File names give you core information about the files themselves. The part you are interested in is the end, or extension. Normally the letters and numbers in a file's extension relate to a longer sequence of words that describe the process of formatting that file -- so ".pdf" stands for "portable document format", and ".jpeg" stands for "joint photographic experts group", the name of the organisation who came up with the standard for JPEG formatting.

Plain text file formats

A file is referred to as "plain text" if it can be represented just as characters (letters, numbers, punctuation, symbols), and not its graphical representation.

  • Almost all code files are plain text (.py, .js, .c, .json)
  • The .txt file format is plain text -- so are formats like .md and .html, which are called 'markup'
  • There are some plain text data formats like .csv, which represent information like spreadsheets

Not all files which are about text are 'plain text' files! Word documents (.docx),

Binary file formats

A 'binary' file is any non-text file. To view the file in the way it was intended to be displayed, it would need to be opened in software that is designed to read that kind of file.

For example, to view a .jpg file, one needs to open it in an image viewer, a web browser, or another type of software designed to open images.

However -- all binary files, just like all text files, are still composed of strings of binary data. Unlike a text file, the characters that make up a binary file rarely form a good representation of the file's contents. This doesn't mean we can't still look at them!

Activity 1: Glitch a JPG

For the first activity, we are going to use a text editor. On a mac, the best text editor to use is TextEdit, and on Windows, is Notepad. Both of these should come installed by default.
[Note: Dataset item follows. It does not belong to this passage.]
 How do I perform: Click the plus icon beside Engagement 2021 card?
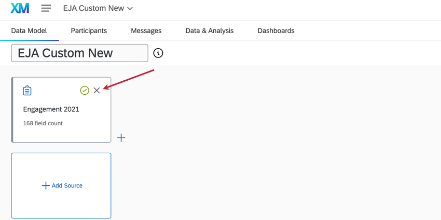121,138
Note: some more advanced text editors like Visual Studio Code will display images as images rather than as their text. This is probably useful if you're using images in a code project (like a website!) but not at all helpful for us today.

Step 1: Find a JPG file on your computer. If you can't find one, then feel free to use this example image of a Pallas' Cat from the Wikipedia page Pallas' Cat. Right click to save the file -- you can save it anywhere, but the easiest place to find it is your Downloads folder.
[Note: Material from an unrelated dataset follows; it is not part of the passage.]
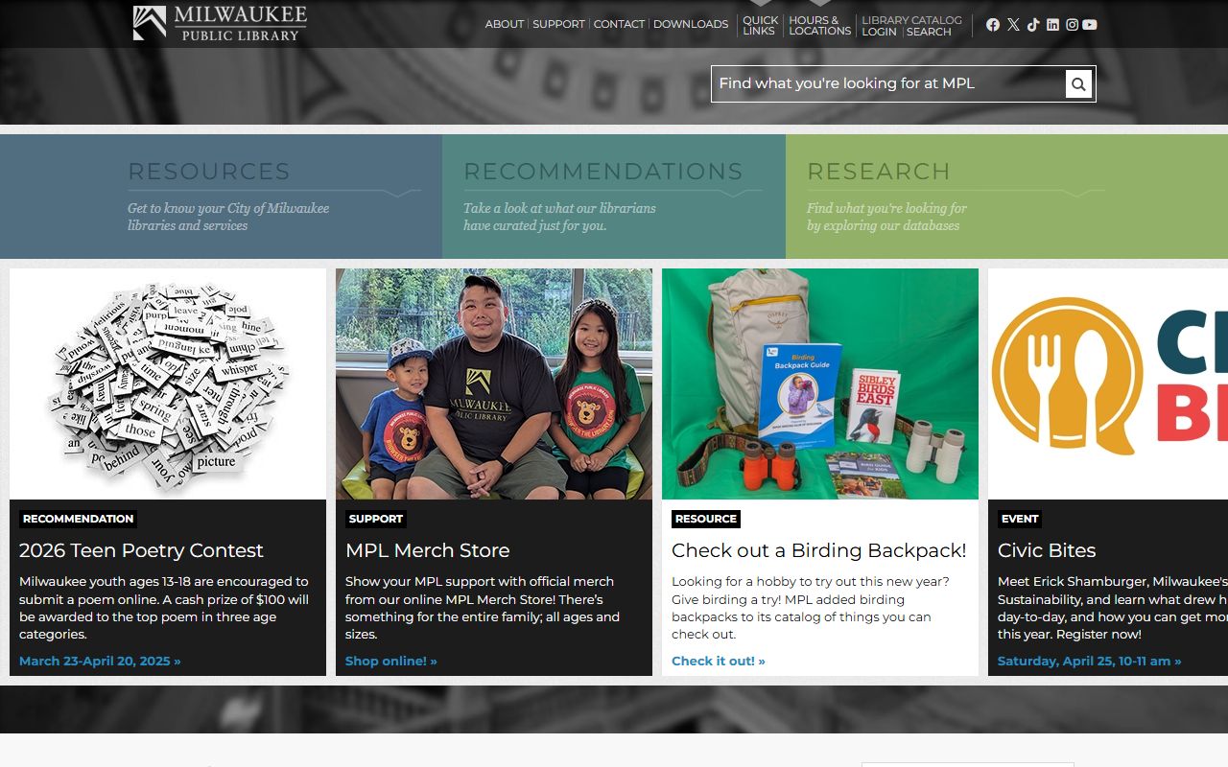Follow the 'Shop online!' link
Screen dimensions: 1228x767
coord(390,661)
Step 2: Get some info about the file! One really helpful thing a computer can do is tell you loads of information about the files. On a Mac, the way to do this is to right click the file and select Get Info. On Windows, right click and select Properties. Look for a file that's between 800kB and 1.5MB. This will work with other files, but files in this range tend to work best!
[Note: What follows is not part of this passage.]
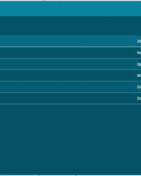Image resolution: width=141 pixels, height=176 pixels.
Task: Click the map strip above the panel
Action: pyautogui.click(x=71, y=0)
Step 3: We will now open this file using a text editor. First of all, make a copy of the file if you'd like to keep it! Then, to open the copy:

On Mac:
This time, right click the file again and select open with, scroll to the end and click 'other'

When the selection of applications opens, navigate to the bottom and change the drop-down to All applications

In the list of applications, scroll down until you reach Textedit, and click to open the file. If it's greyed out, make sure you've completed the previous step.

You should see a text file full of characters appear!

On Windows
Right click on the file and choose "Open with" > "Choose another app". Scroll down and select Notepad. You should see a text file full of characters appear!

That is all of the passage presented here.